### What is asked
Copy out the passage of the "Drive Safe" article below that begins with the words "Niall Horan singles" and ends with "6 February 2026.".

### Page extract
● ● ● ● ● ● ●

Single by Myles Smith and Niall Horan

from the album My Mess, My Heart, My Life.
- Released: 6 February 2026
- Length: 3:21
- Label: It's OK to Feel, Sony
- Songwriters: Myles Smith; Niall Horan; Will Bloomfield; Peter Fenn; Steph Jones; Jesse Fink; Phil Plested;
- Producers: Will Bloomfield; Peter Fenn;

Myles Smith singles chronology
| "Stay (If You Wanna Dance)" (2025) | "Drive Safe" (2026) | "My Mess" (2026) |

Niall Horan singles chronology
| "You Could Start a Cult" (2023) | "Drive Safe" (2026) | "Dinner Party" (2026) |

= Drive Safe =

2026 single by Myles Smith and Niall Horan

"Drive Safe" is a song by British singer-songwriter Myles Smith and Irish singer-songwriter Niall Horan. The song was announced via the artists' Instagram and it was released on 6 February 2026.

Upon release, Smith said "Collaborations only really matter to me when they come from something real, and working with Niall genuinely did. He's got this effortless instinct for melody, but beyond that he's a good friend who very quickly became one of my closest. Our friendship shaped the song, and hopefully you can feel it in every line."

==Reception==
Robin Murray from Clash said, "A touching piece of pop song-craft, 'Drive Safe' has a mature feel, the sound of two artists at ease in the studio and able to execute their ideas with real accuracy."

Athena Sobhan from Eurphoria said "Throughout the song, Horan and Smith sing about how important it is "to follow your heart wherever it takes you" and that it's okay if "tears fall" in the process. The enduring message throughout the track leans on the idea that "Life is a road, don't know what's along the way / so drive safe."

Joel Campbell from The Voice said "Pairing Myles' emotionally precise songwriting with Niall’'s globally celebrated melodic sensibility, the track feels intimate and effortless, shaped by a shared instinct for honest, heartfelt storytelling."

● ● ● ● ● ● ●

### Data extract
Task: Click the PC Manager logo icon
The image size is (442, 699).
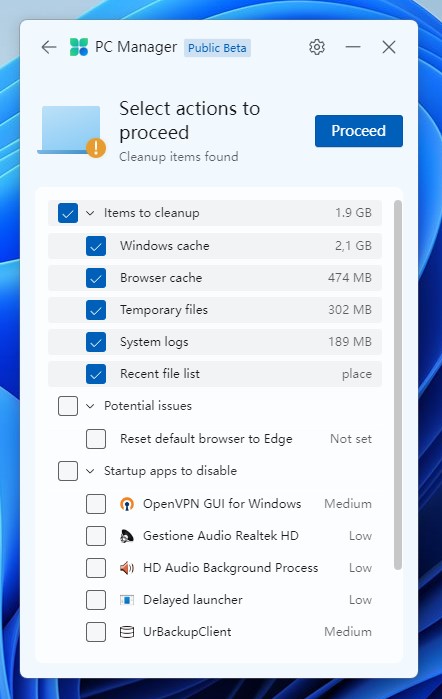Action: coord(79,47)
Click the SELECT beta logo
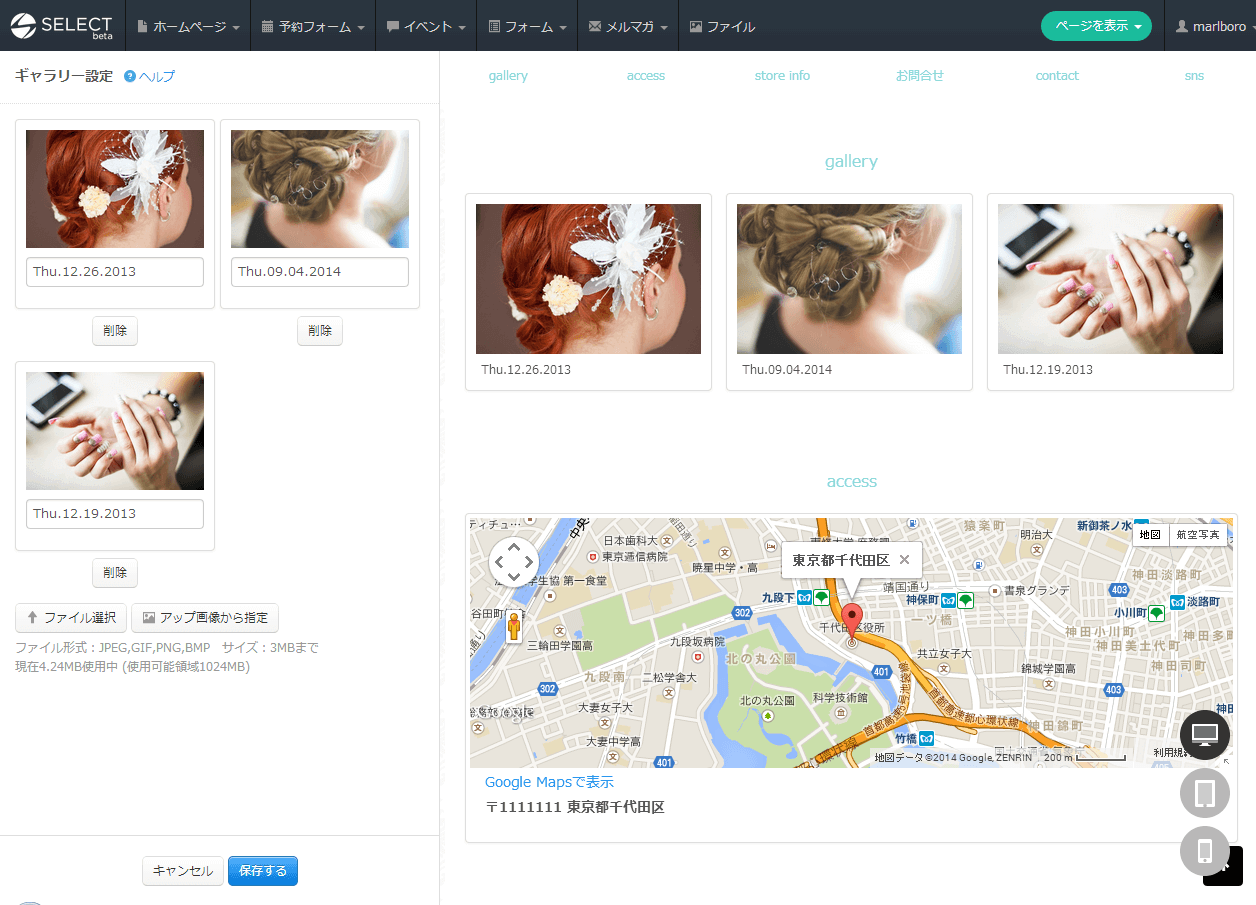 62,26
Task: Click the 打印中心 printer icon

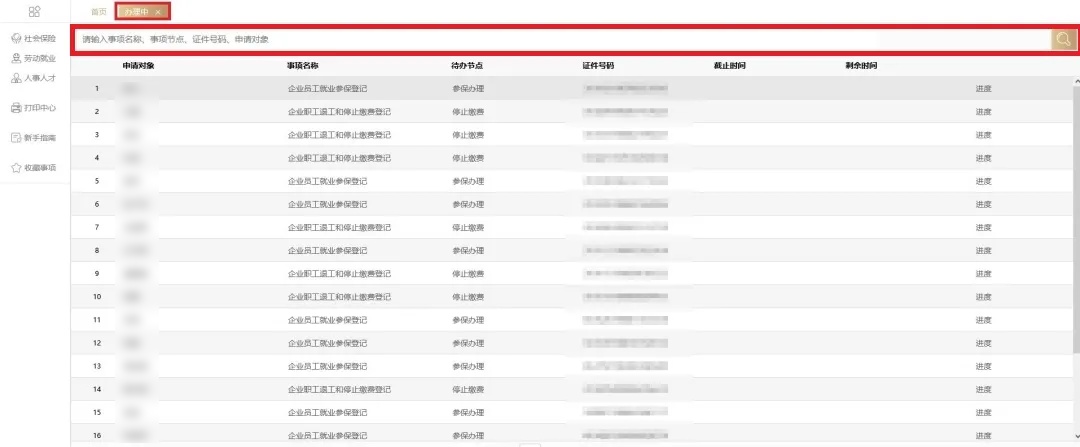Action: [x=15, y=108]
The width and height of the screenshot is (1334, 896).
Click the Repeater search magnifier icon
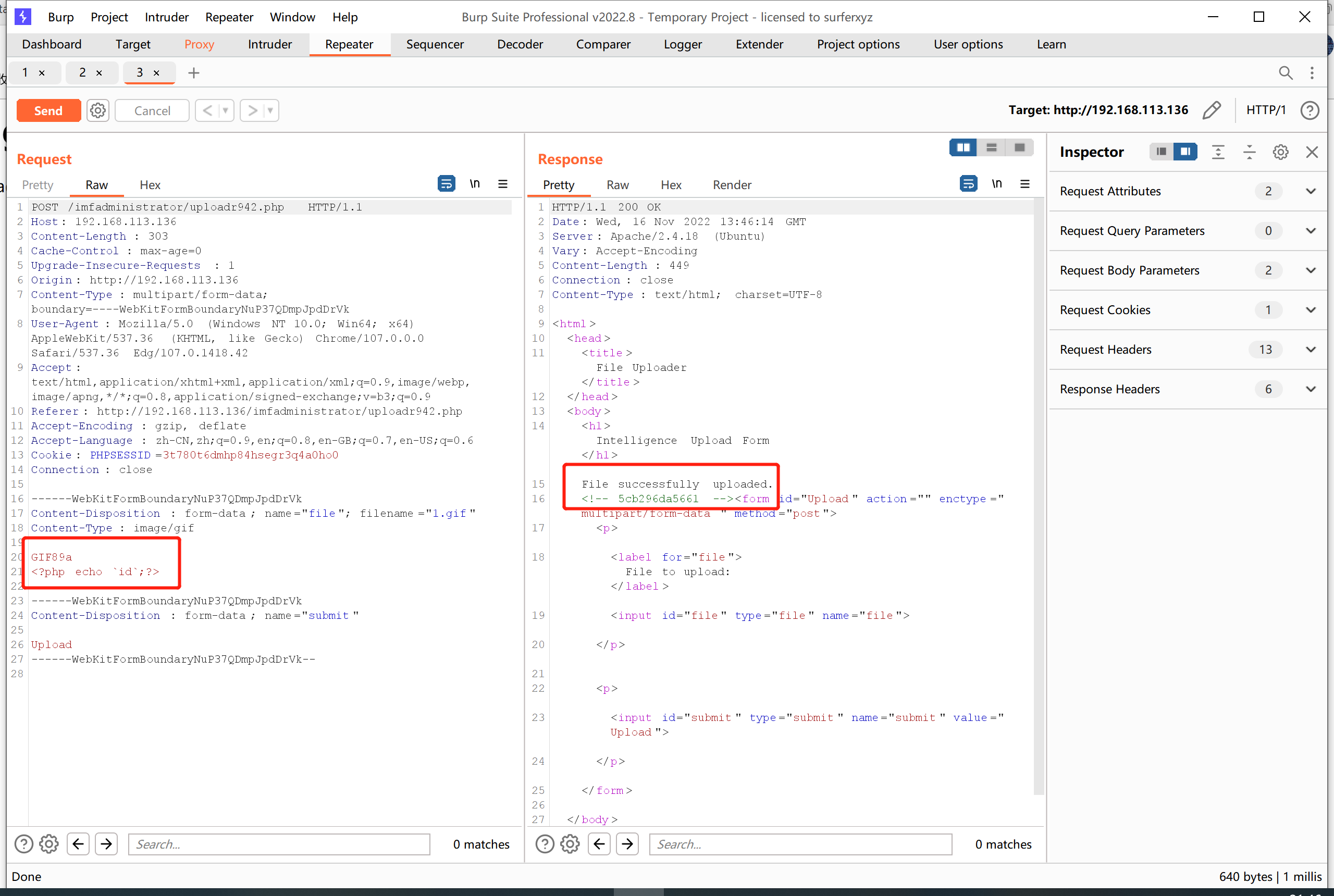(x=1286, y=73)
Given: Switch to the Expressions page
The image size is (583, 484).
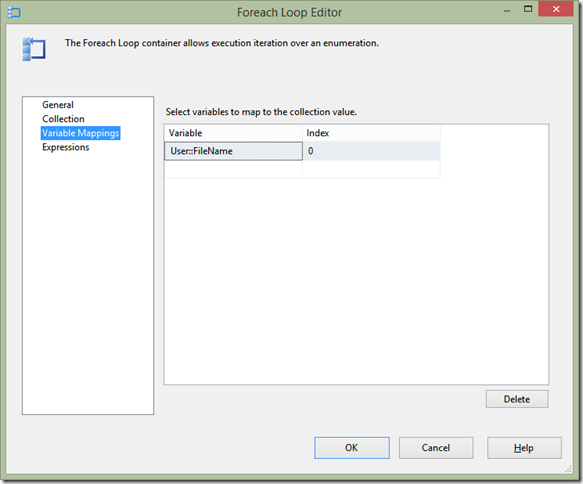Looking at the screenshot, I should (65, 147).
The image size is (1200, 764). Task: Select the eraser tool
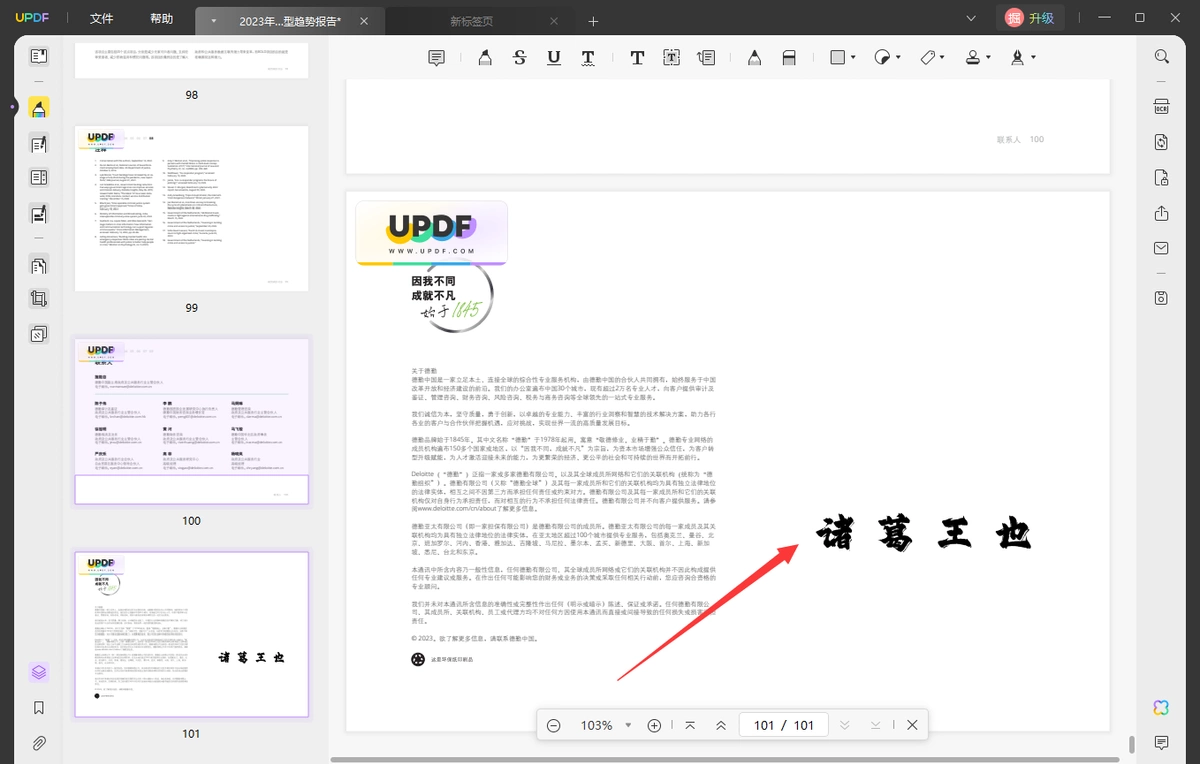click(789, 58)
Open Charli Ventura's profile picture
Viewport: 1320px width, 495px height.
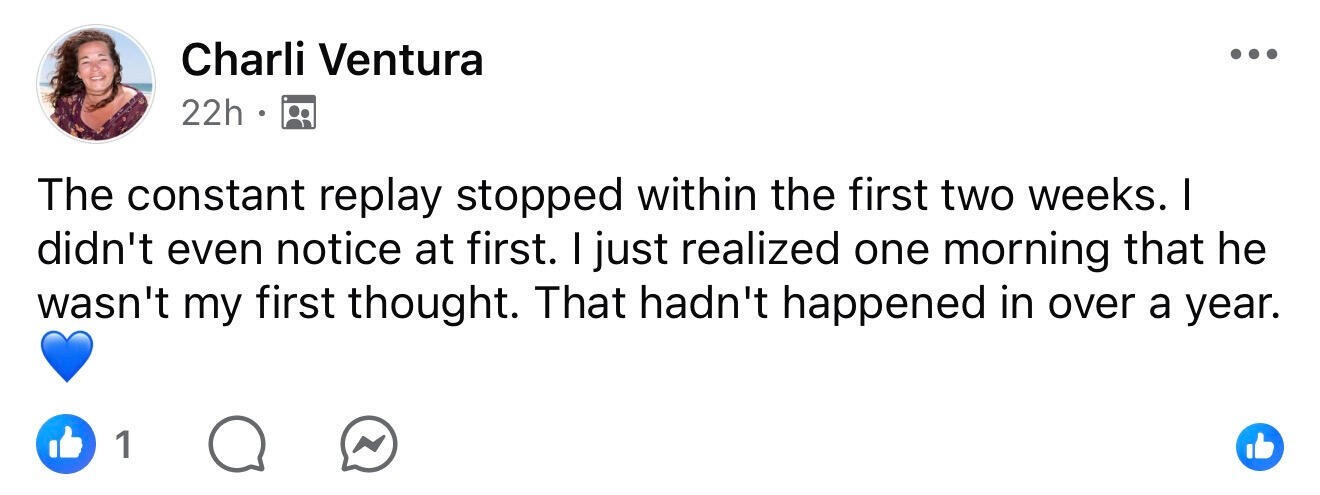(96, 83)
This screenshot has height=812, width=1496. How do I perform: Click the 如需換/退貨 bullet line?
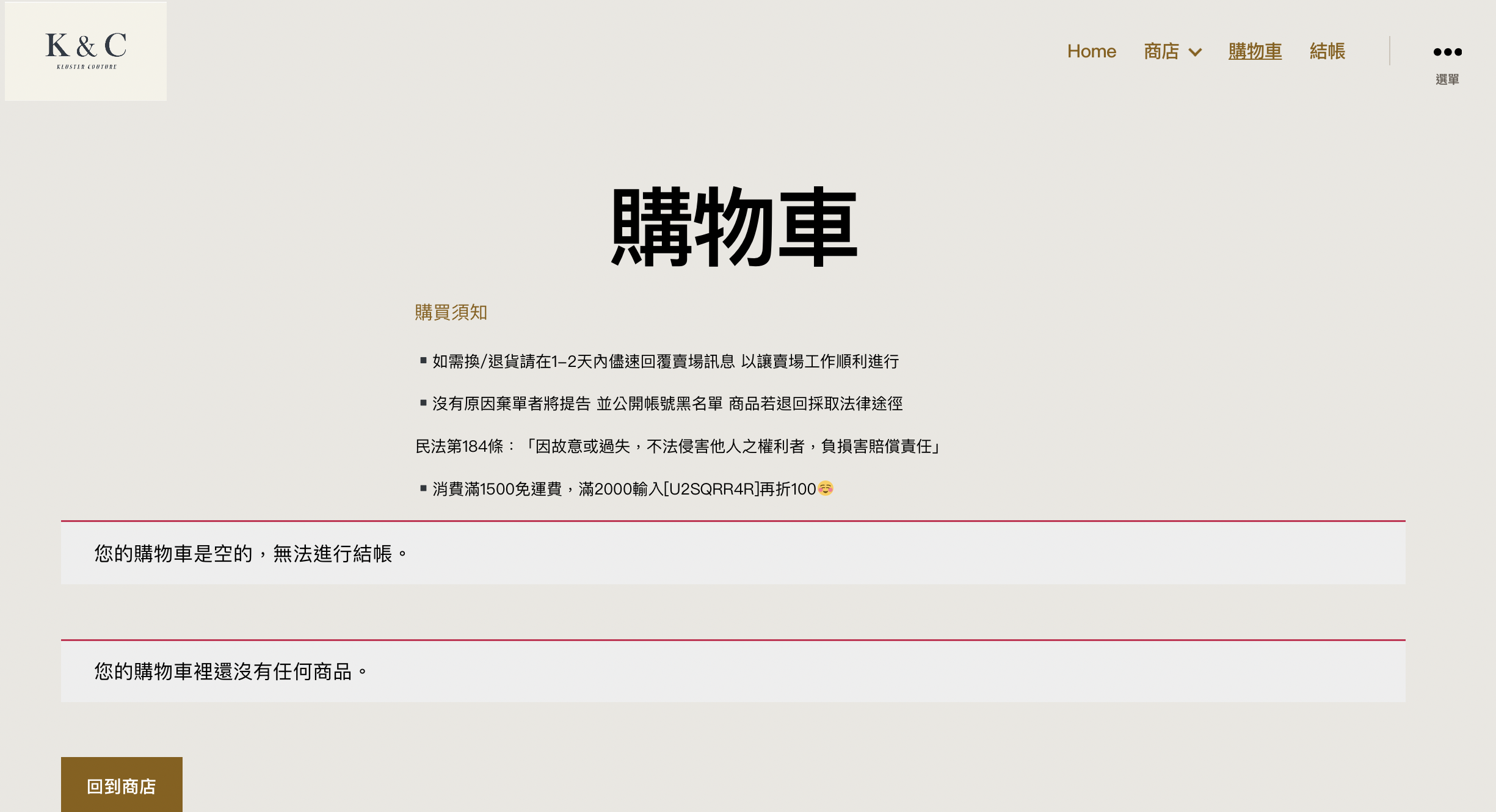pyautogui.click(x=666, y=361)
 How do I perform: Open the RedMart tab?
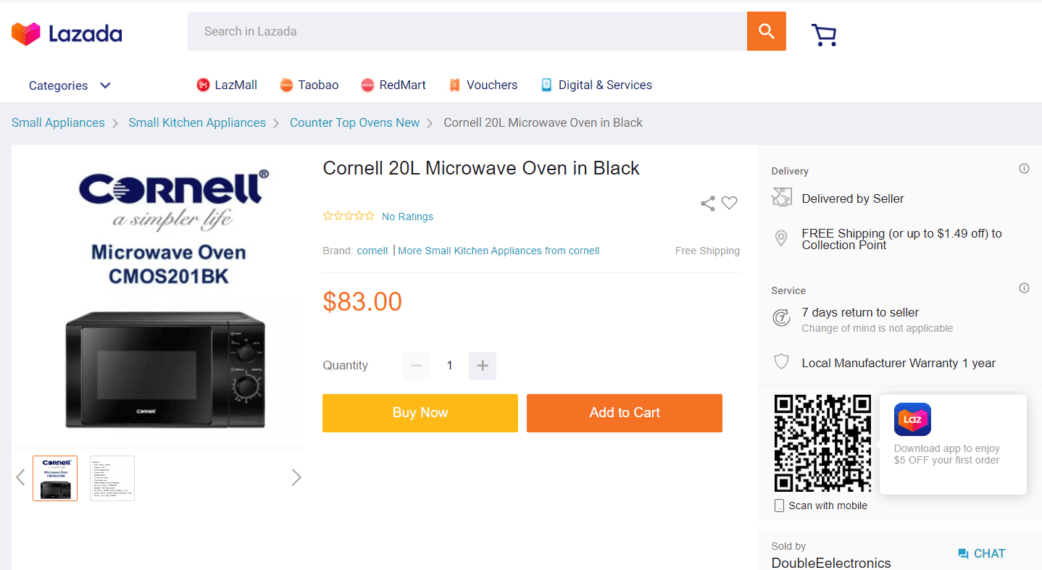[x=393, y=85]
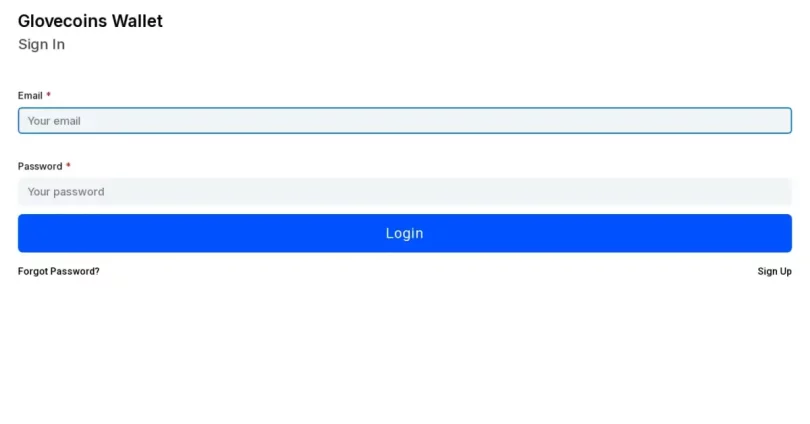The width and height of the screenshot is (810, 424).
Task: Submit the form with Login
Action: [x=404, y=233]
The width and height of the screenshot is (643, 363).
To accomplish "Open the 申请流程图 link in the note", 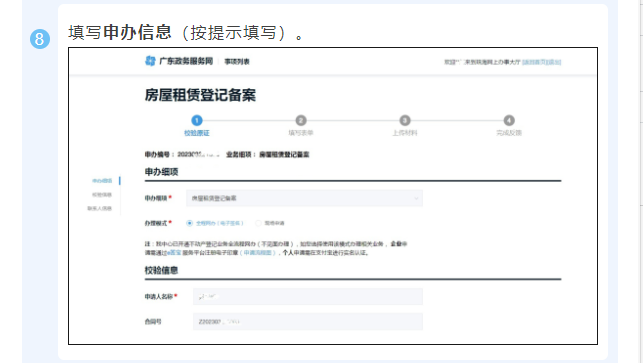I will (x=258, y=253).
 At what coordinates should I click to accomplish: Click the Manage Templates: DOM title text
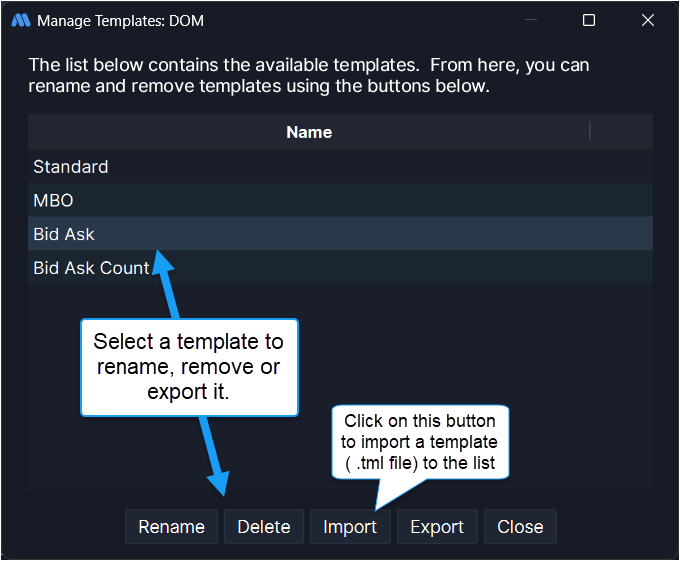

● ● ● ● ● ● ●

### Exercise response
Niall Horan singles chronology
| "You Could Start a Cult" (2023) | "Drive Safe" (2026) | "Dinner Party" (2026) |

= Drive Safe =

2026 single by Myles Smith and Niall Horan

"Drive Safe" is a song by British singer-songwriter Myles Smith and Irish singer-songwriter Niall Horan. The song was announced via the artists' Instagram and it was released on 6 February 2026.